Ultimately, it seemed like the best
option I was going to have was to get my hair chopped off at the barbershop,
but I called my hairdresser first. She said she would cut it for about $15. Gave me a 10:30 a.m.
Thursday appointment. That seemed like a plan. My friend had gone to a barbershop
locally to have hers cut, so I texted her. Her barber charged $10. She gave me
the barber’s name and her number. I called twice, left a message once. No
response. I took that as a sign.
I called my hairdresser back and said I had decided to have
it done instead of just cut and was 10:30 still a good time. She said, ‘Sure.’
As I was sitting in her chair today, I was reminiscing about my
first experience with a hairdresser. I was probably in about 4th
grade. When we lived in New Jersey, I had relatives who braided my hair and it
would be up for a week at a time. When we moved to Philadelphia, we had no such
access. My mother worked so she didn’t have time or talent to braid my hair, so
after about a year of struggling with it, my mother decided to take me to the
hairdresser.
The woman she found could not have been more accommodating.
It was like I had a personal hairdresser. My Mother and I would wash our hair
at home and then go sit in this woman’s living room and wait our turn to have
our hair done. My hair is very soft and doesn’t hold styles well. It would be
cute for a minute, but I would have to put pink sponge rollers in it at night.
However, if it was a special event, perhaps picture day at
school, this woman would do my hair THAT MORNING! For the school dances, I
would wash my hair, get completely dressed for the dance, and then go to her
house to have my hair done. On several occasions she assisted me in getting my
dress on over my recently done ‘do.’ I remember she attached ‘ringlets’ to my
hair for a school dance when ringlets were ‘all the rage.’ I remember her
styling my hair on the morning of picture day at school. I even remember her
helping me into my dress for the Sophomore Hop!

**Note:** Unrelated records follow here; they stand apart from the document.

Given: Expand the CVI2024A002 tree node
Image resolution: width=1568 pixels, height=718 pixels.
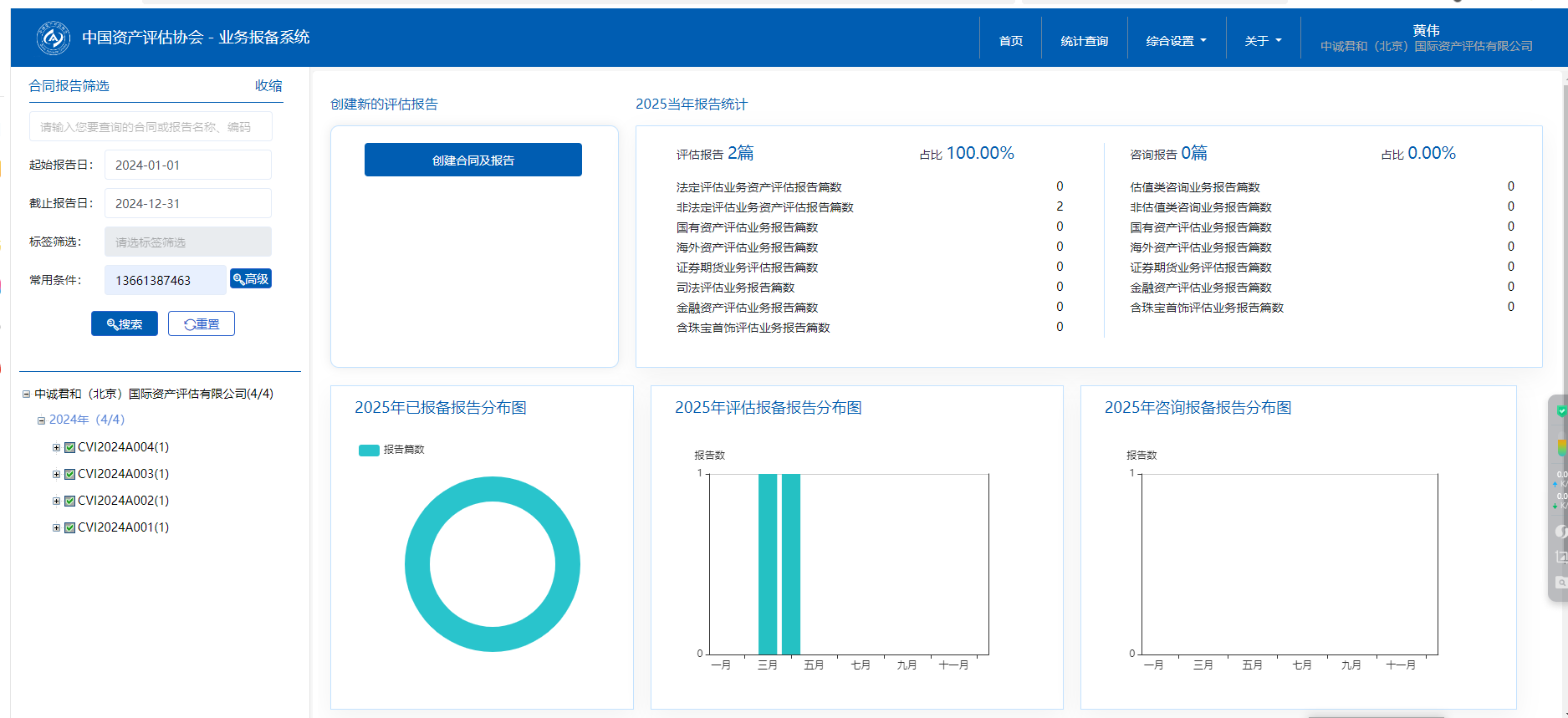Looking at the screenshot, I should pyautogui.click(x=56, y=502).
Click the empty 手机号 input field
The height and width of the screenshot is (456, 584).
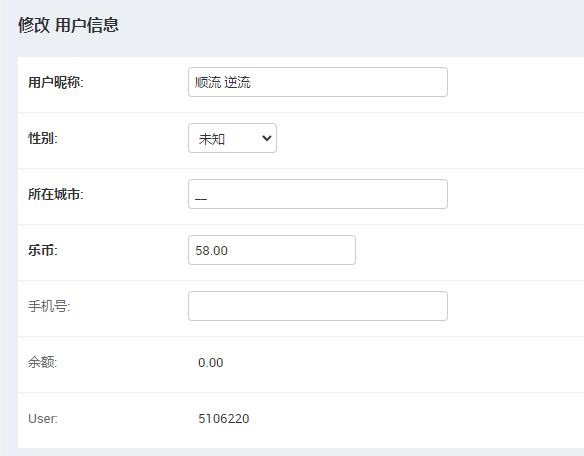[x=318, y=306]
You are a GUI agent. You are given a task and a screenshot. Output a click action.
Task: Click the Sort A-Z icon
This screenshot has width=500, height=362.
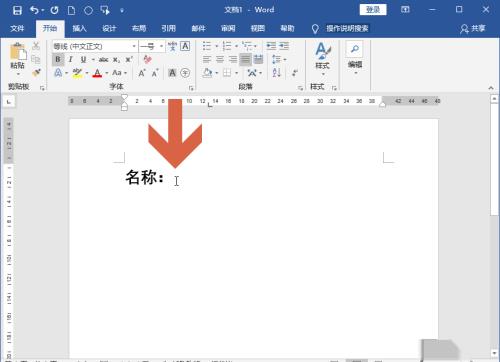[277, 73]
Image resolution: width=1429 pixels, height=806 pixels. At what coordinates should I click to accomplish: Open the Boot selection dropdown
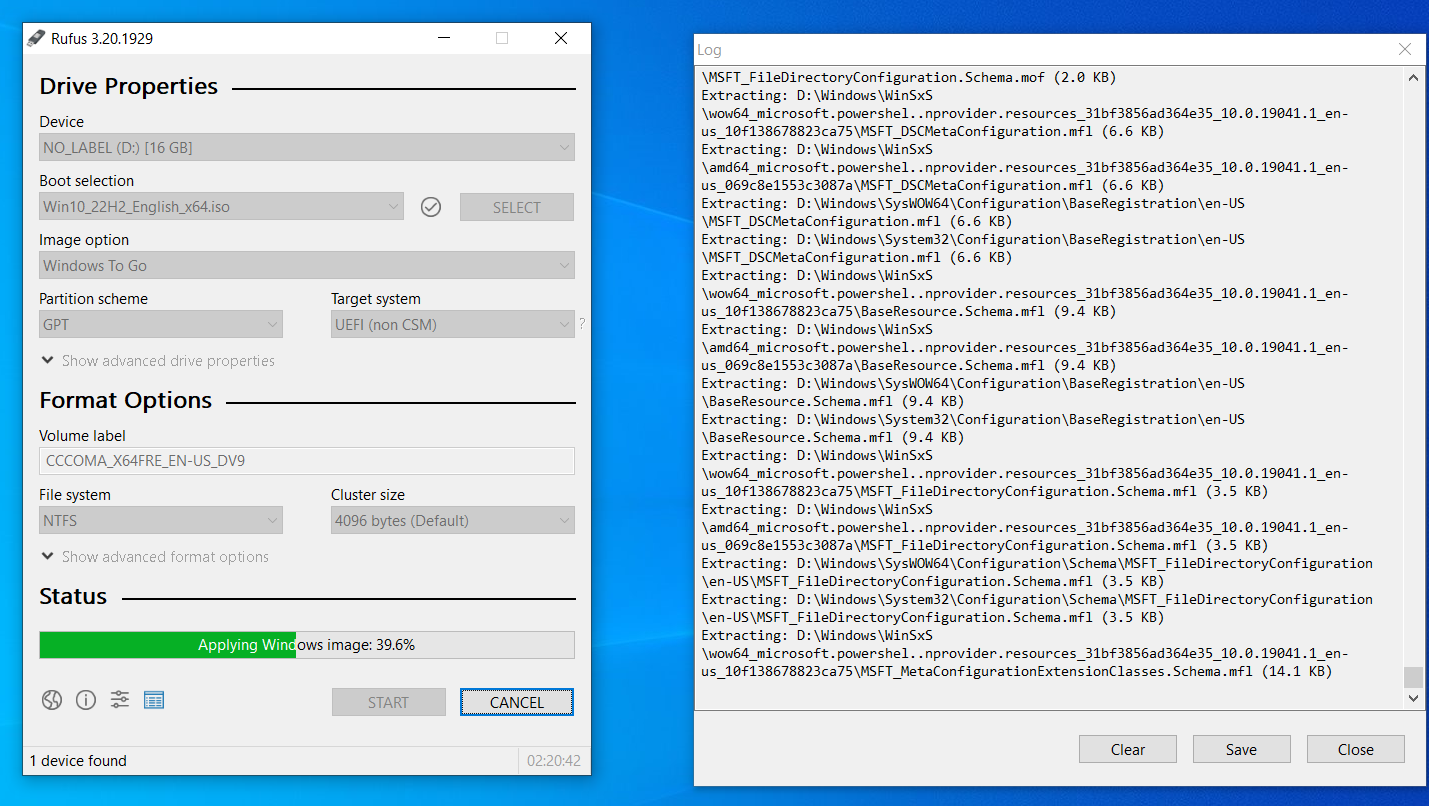(221, 206)
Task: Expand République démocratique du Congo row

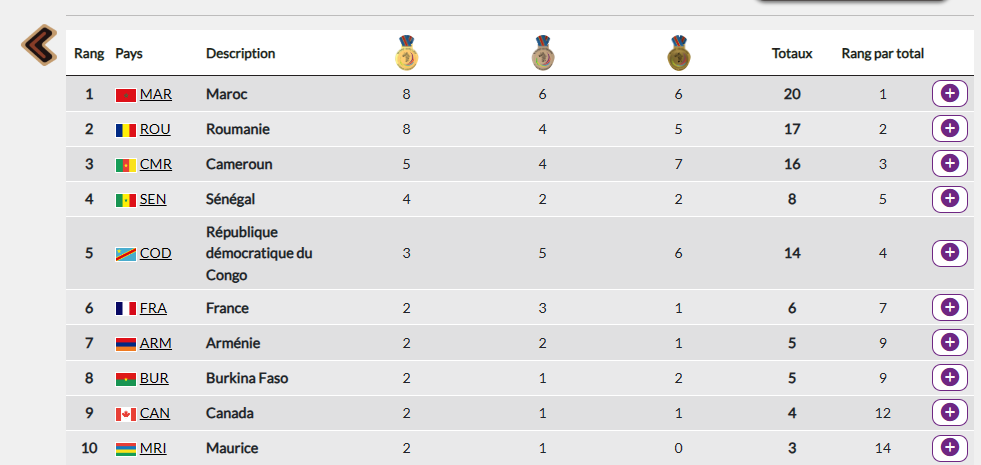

That summer, however, was the rise of the Civil Rights and Black
Panther movement and having one’s hair done went quickly out of fashion. We
travelled to California that June and when I returned to school in the fall, I
had a short, curly afro that I had fashioned by merely washing my hair and
rolling it in my ever popular pink rollers. (Those pink sponge rollers have stood the
test of time!)
Today I wear my hair in a variety of styles. Sometimes hot-curled, other times in braids, or my short afro. Never chemicals, so I consider all my hairdos 'natural.' Many folks make a political
statement of their natural hair. Other people make an actual issue (there is SO
much animosity against Black women wearing natural hair!)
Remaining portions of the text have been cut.